**Exercise objective:** Please swap each "header" in the entries below for "banner", and write all the lines out again with everything else unchanged.

**Data for this exercise:**
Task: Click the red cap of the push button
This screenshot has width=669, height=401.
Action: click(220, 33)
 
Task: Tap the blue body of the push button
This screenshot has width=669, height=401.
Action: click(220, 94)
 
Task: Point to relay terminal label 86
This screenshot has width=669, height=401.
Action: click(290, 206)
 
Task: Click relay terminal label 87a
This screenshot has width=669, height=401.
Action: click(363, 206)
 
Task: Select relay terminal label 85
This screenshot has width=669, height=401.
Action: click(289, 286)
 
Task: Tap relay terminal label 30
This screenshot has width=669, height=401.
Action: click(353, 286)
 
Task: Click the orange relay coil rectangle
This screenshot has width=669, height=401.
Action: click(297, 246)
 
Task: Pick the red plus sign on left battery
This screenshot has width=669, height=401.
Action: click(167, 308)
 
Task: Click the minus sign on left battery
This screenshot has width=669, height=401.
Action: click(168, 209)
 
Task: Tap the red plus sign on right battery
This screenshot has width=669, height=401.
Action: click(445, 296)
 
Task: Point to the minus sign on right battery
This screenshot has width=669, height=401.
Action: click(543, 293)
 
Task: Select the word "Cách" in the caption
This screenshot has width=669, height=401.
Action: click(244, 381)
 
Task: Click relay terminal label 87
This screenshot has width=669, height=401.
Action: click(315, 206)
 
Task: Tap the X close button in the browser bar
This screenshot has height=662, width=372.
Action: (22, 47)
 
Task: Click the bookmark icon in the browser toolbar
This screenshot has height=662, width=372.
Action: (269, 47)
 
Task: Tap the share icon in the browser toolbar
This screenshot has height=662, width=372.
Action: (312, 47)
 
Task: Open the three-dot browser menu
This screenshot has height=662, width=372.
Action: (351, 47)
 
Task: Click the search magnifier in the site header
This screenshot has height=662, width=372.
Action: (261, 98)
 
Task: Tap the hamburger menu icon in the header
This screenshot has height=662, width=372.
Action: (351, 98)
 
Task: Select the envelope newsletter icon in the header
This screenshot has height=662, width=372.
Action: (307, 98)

**Task solution:**
Task: Click the red cap of the push button
This screenshot has width=669, height=401.
Action: click(220, 33)
 
Task: Tap the blue body of the push button
This screenshot has width=669, height=401.
Action: click(220, 94)
 
Task: Point to relay terminal label 86
This screenshot has width=669, height=401.
Action: click(290, 206)
 
Task: Click relay terminal label 87a
This screenshot has width=669, height=401.
Action: click(363, 206)
 
Task: Select relay terminal label 85
This screenshot has width=669, height=401.
Action: click(289, 286)
 
Task: Tap relay terminal label 30
This screenshot has width=669, height=401.
Action: click(353, 286)
 
Task: Click the orange relay coil rectangle
This screenshot has width=669, height=401.
Action: click(297, 246)
 
Task: Pick the red plus sign on left battery
This screenshot has width=669, height=401.
Action: click(167, 308)
 
Task: Click the minus sign on left battery
This screenshot has width=669, height=401.
Action: click(168, 209)
 
Task: Tap the red plus sign on right battery
This screenshot has width=669, height=401.
Action: click(445, 296)
 
Task: Point to the minus sign on right battery
This screenshot has width=669, height=401.
Action: click(543, 293)
 
Task: Select the word "Cách" in the caption
This screenshot has width=669, height=401.
Action: click(244, 381)
 
Task: Click relay terminal label 87
This screenshot has width=669, height=401.
Action: click(315, 206)
 
Task: Tap the X close button in the browser bar
This screenshot has height=662, width=372.
Action: (22, 47)
 
Task: Click the bookmark icon in the browser toolbar
This screenshot has height=662, width=372.
Action: (269, 47)
 
Task: Tap the share icon in the browser toolbar
This screenshot has height=662, width=372.
Action: (312, 47)
 
Task: Open the three-dot browser menu
This screenshot has height=662, width=372.
Action: (351, 47)
 
Task: Click the search magnifier in the site banner
This screenshot has height=662, width=372.
Action: (261, 98)
 
Task: Tap the hamburger menu icon in the banner
This screenshot has height=662, width=372.
Action: (351, 98)
 
Task: Select the envelope newsletter icon in the banner
This screenshot has height=662, width=372.
Action: (307, 98)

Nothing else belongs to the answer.